Monday 29 July 2013

Wildlife Walks Through Sussex's Pagan Past

On sunny summer days there's really nothing I'd rather be doing than walking in the countryside - preferably somewhere where there aren't crowds of other people. I'd much rather be wandering down shady woodland paths, across meadows of wild flowers and beside cool rivers and lakes, alone or just with my loved one, than be sitting on a beach with hundreds of holidaymakers.

One of my favourite books of country walks is Wildlife Walks Around the Cuckmere Valley.It doesn't just give directions of what stile to cross or what path to take at a fork, it also explains what plants, birds animals and signs of ancient land use to look out for along the way.

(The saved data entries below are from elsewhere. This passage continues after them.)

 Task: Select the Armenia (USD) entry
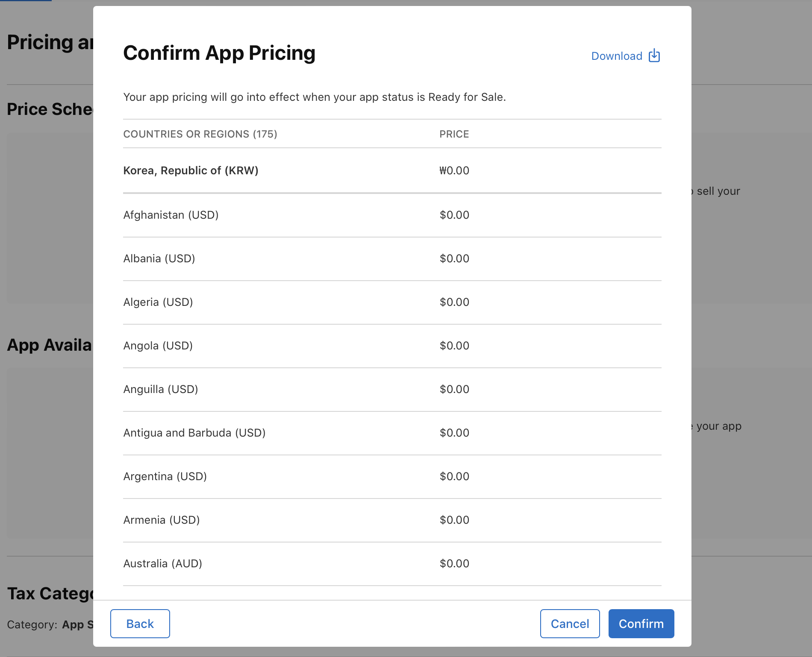point(162,520)
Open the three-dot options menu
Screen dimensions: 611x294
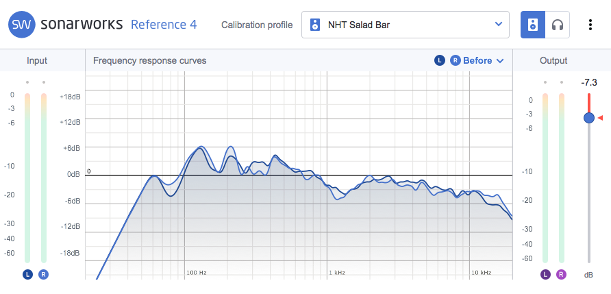[x=590, y=25]
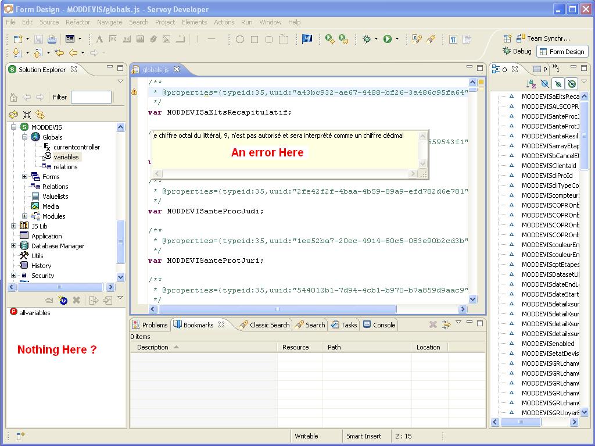Toggle Link with Editor in Solution Explorer

point(40,115)
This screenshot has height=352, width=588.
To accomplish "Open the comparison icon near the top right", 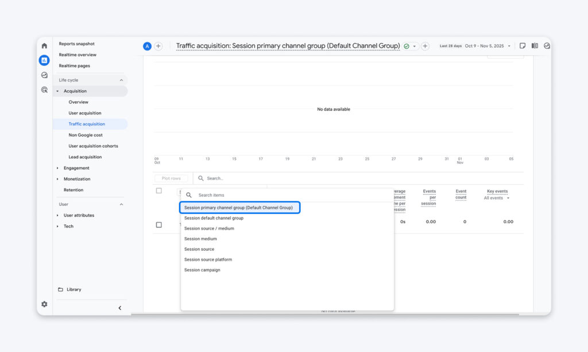I will [534, 45].
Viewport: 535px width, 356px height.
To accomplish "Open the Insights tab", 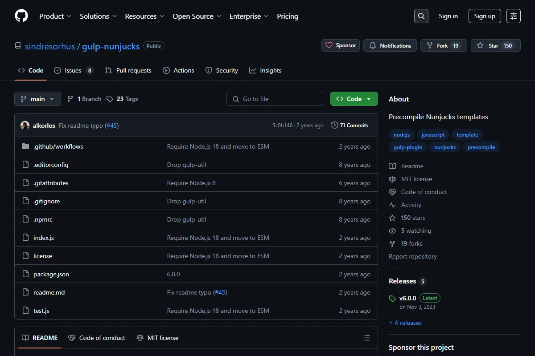I will coord(265,70).
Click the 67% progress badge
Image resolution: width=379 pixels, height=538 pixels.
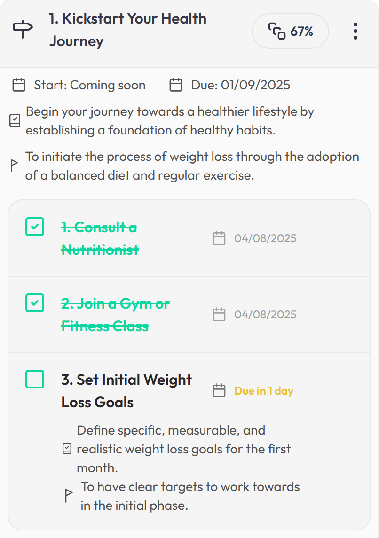pyautogui.click(x=290, y=31)
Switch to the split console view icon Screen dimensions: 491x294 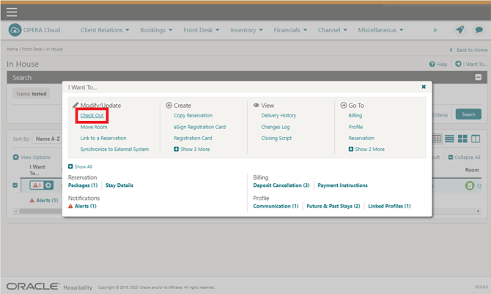tap(476, 139)
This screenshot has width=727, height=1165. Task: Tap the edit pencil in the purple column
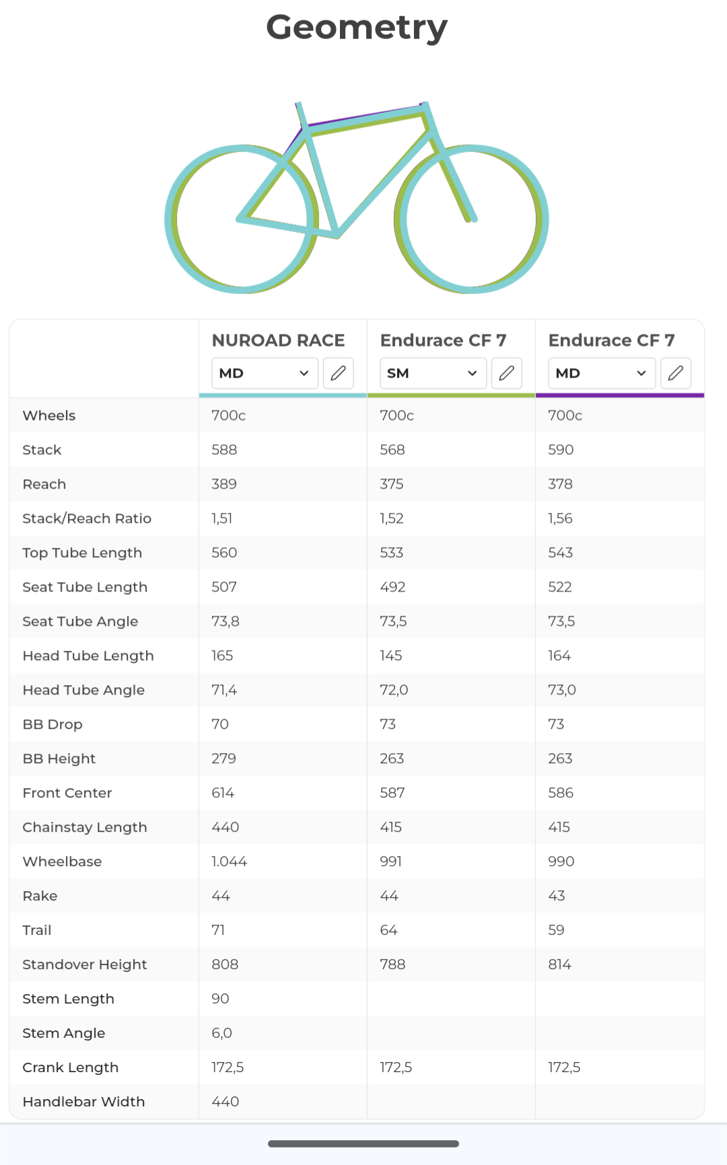pos(676,373)
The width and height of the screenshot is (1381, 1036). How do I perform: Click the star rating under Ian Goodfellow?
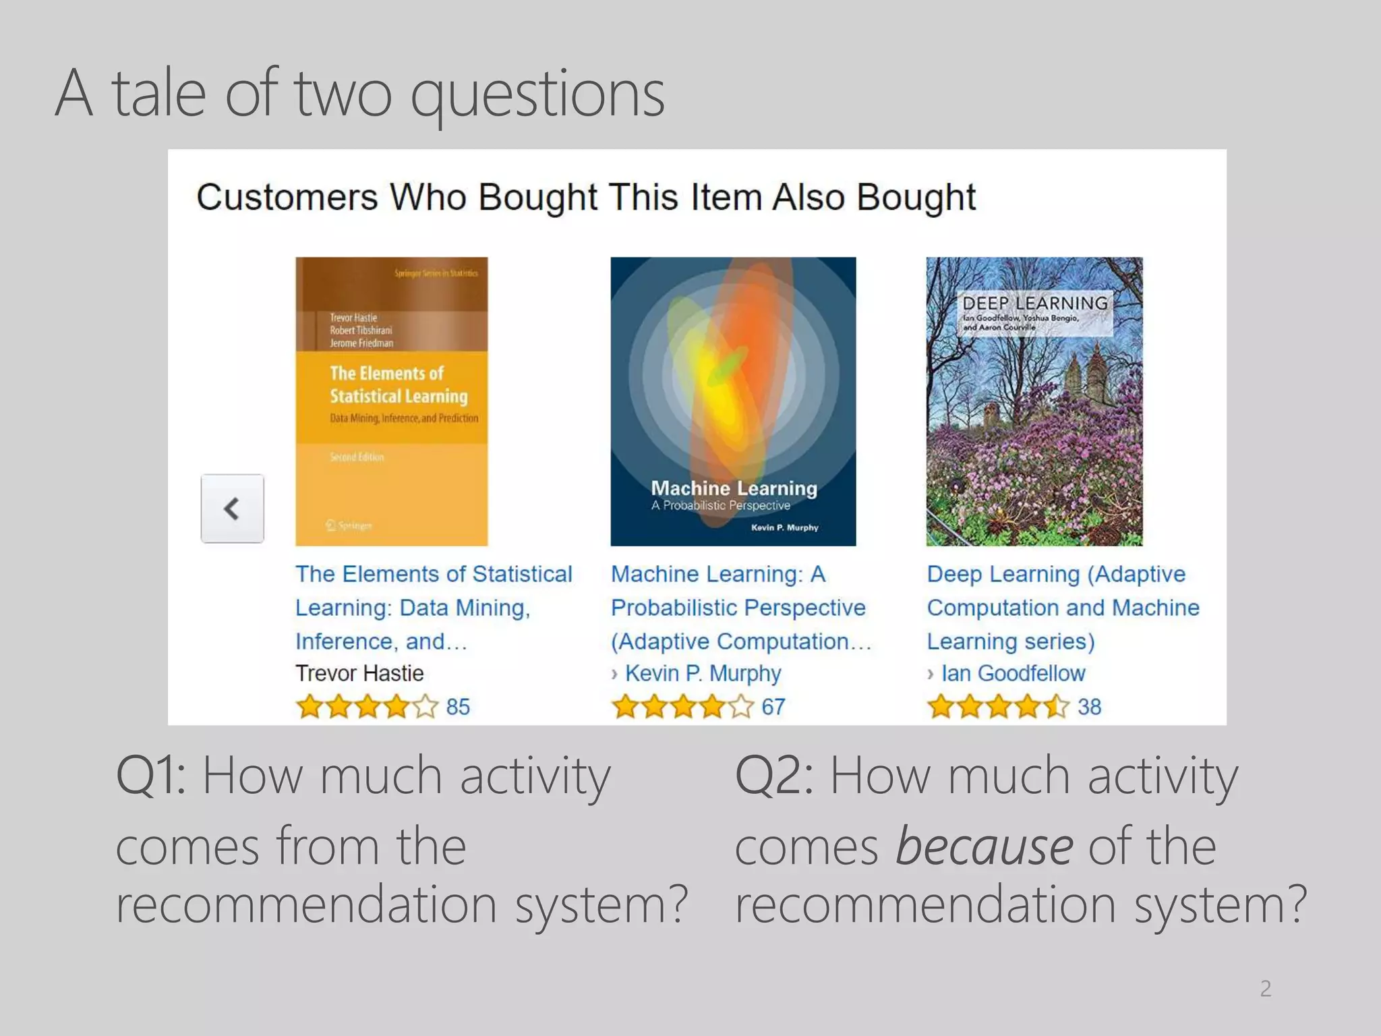[x=998, y=707]
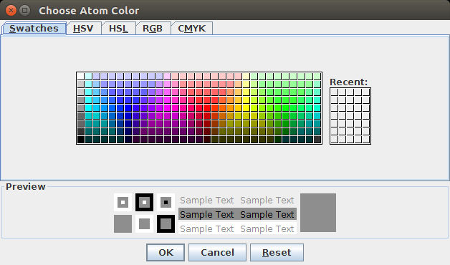450x265 pixels.
Task: Close the Choose Atom Color window
Action: (x=11, y=11)
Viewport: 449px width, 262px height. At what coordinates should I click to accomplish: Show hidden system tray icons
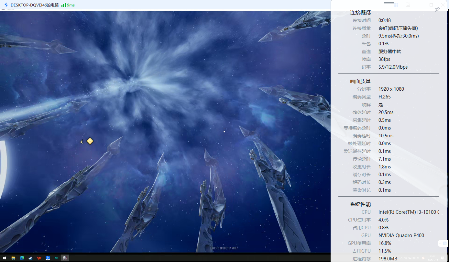tap(401, 258)
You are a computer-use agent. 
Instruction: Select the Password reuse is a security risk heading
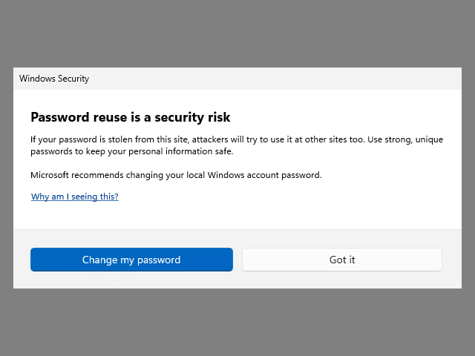coord(130,117)
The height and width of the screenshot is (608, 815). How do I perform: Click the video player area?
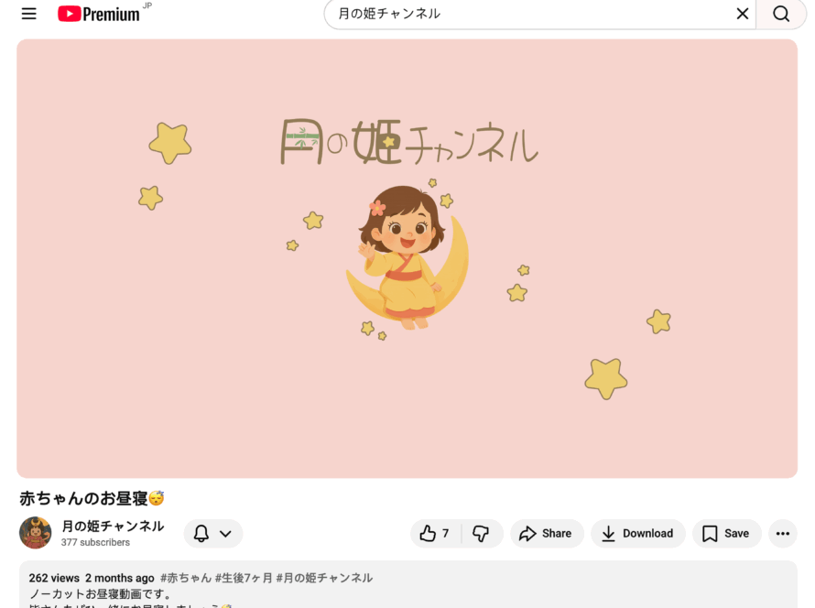point(407,258)
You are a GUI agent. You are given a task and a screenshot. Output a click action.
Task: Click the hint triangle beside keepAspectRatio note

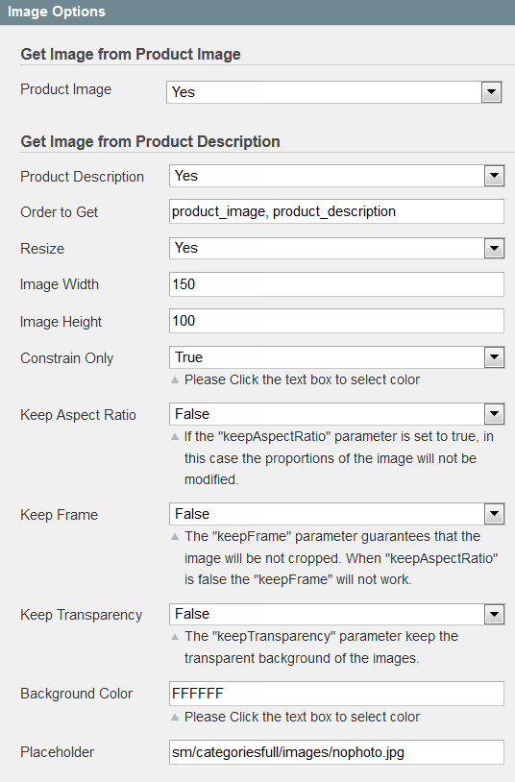[175, 437]
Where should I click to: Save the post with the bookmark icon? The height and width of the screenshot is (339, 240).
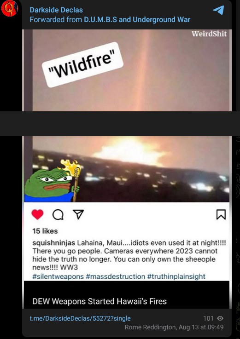click(221, 215)
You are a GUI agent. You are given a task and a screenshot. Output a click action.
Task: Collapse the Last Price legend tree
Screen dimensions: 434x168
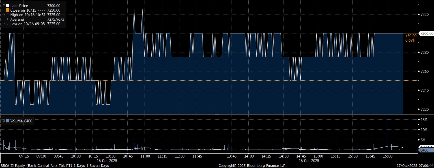pyautogui.click(x=4, y=6)
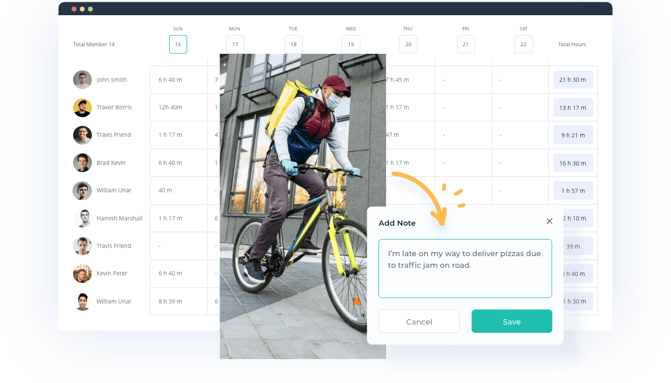Select date 16 under the SUN column
Image resolution: width=671 pixels, height=383 pixels.
[178, 44]
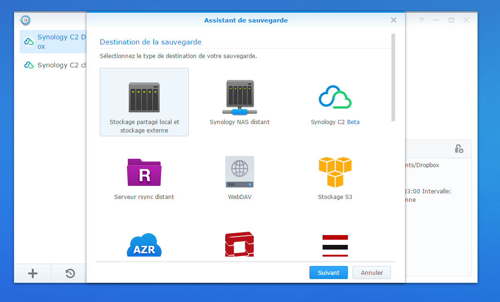Close the Assistant de sauvegarde dialog
The width and height of the screenshot is (500, 302).
pyautogui.click(x=394, y=20)
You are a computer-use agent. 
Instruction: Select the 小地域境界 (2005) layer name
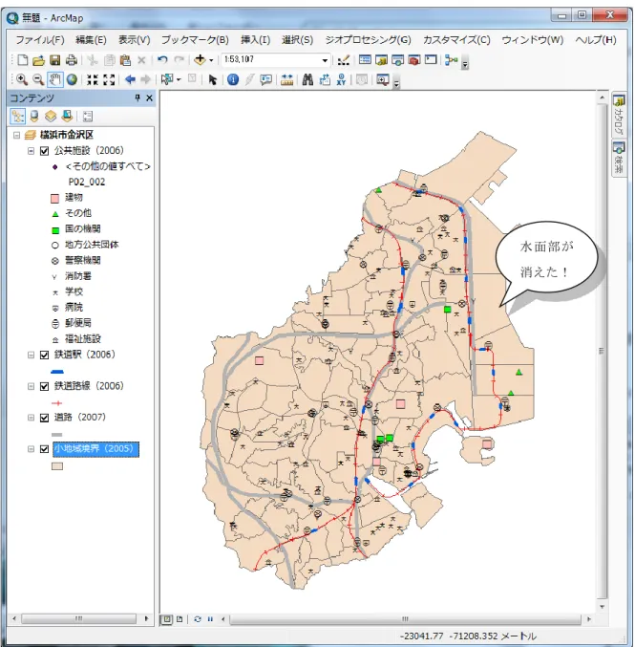click(95, 449)
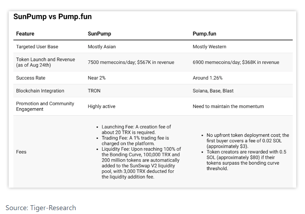Viewport: 305px width, 214px height.
Task: Click the Solana, Base, Blast cell
Action: pos(213,91)
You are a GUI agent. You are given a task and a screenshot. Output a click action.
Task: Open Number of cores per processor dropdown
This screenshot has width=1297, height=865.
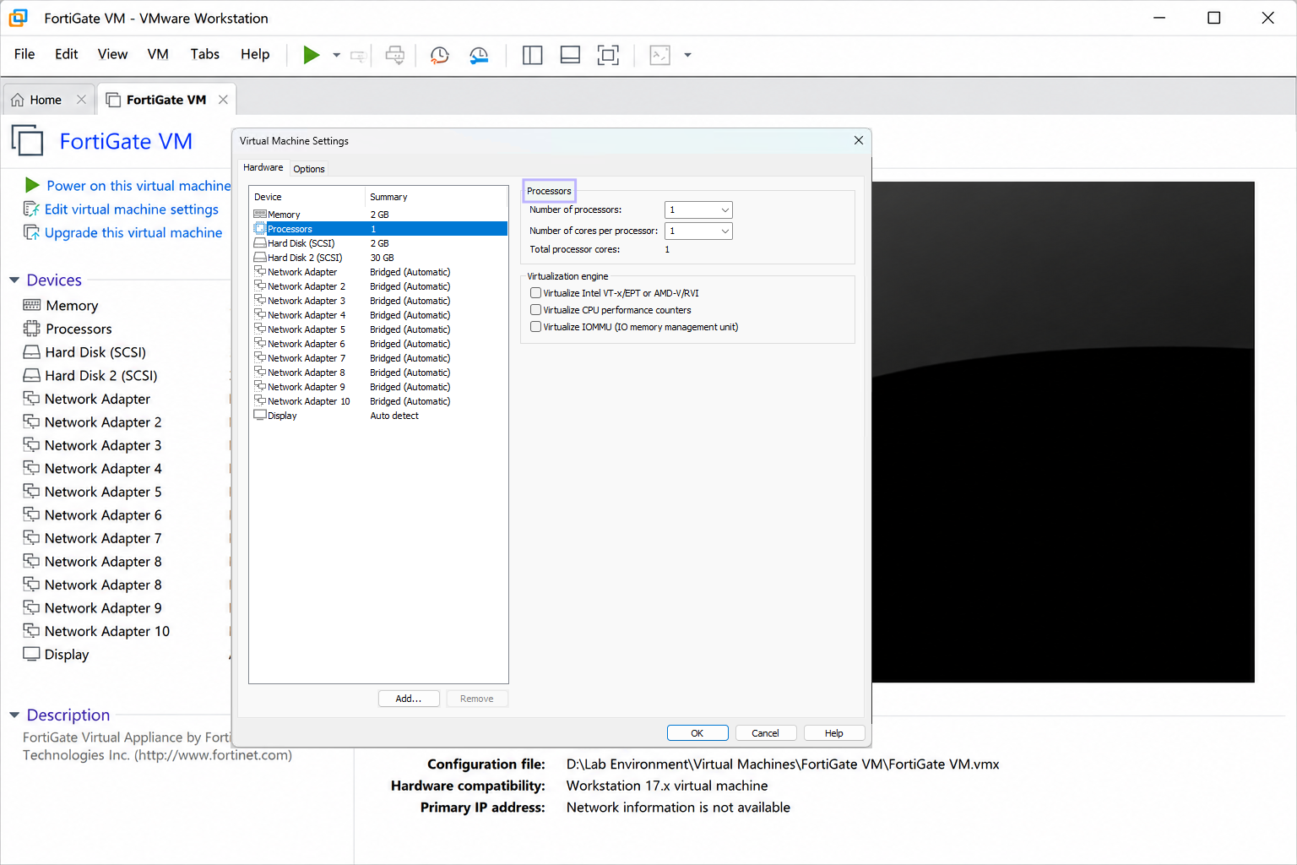click(x=698, y=231)
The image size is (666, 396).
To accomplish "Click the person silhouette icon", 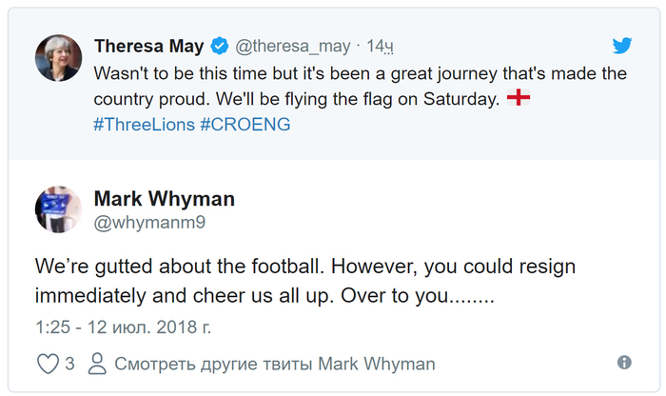I will click(96, 364).
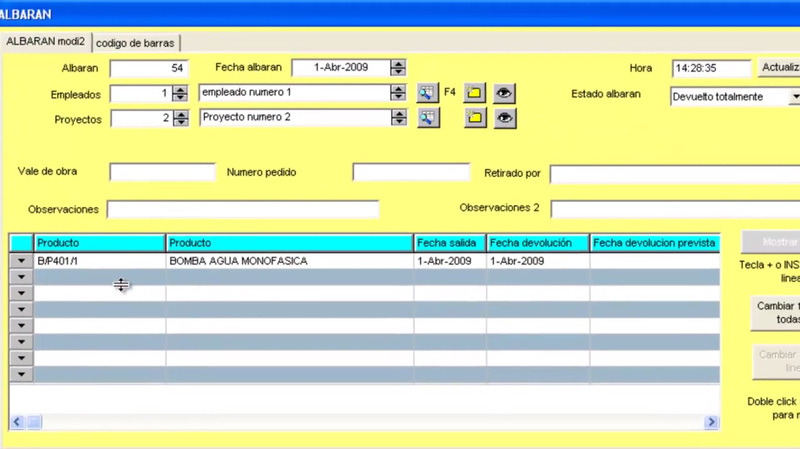Click the Cambiar todas button
Screen dimensions: 800x449
(775, 312)
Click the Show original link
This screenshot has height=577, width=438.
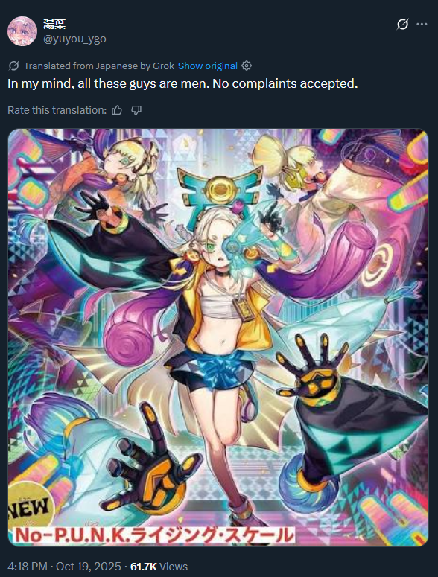[208, 66]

The last walk in the book ends with the scene pictured above, as you cross a small bridge and a stile. The books says:: “The church of St Pancras stands before you, sheltered by Yew and Horse Chestnut trees. This must be one of the oldest of the Sussex churches and stands on the site of a remote pagan cemetery where Bronze Age urns with human ashes were once dug up. Nearby, a wide patch of water on the Cuckmere is called Bell Hole. Some connect this with Bel or Baal, the sun god of ancient peoples, which itself could be associated with the great figure that looks down from Windover Hill.”

If you are on holiday in Sussex this summer, I recommend taking a day away from the throng of Brighton or Bognor and head inland to explore the peace, quite and ancient landscape. Copies of that book of walks are really cheap second hand too.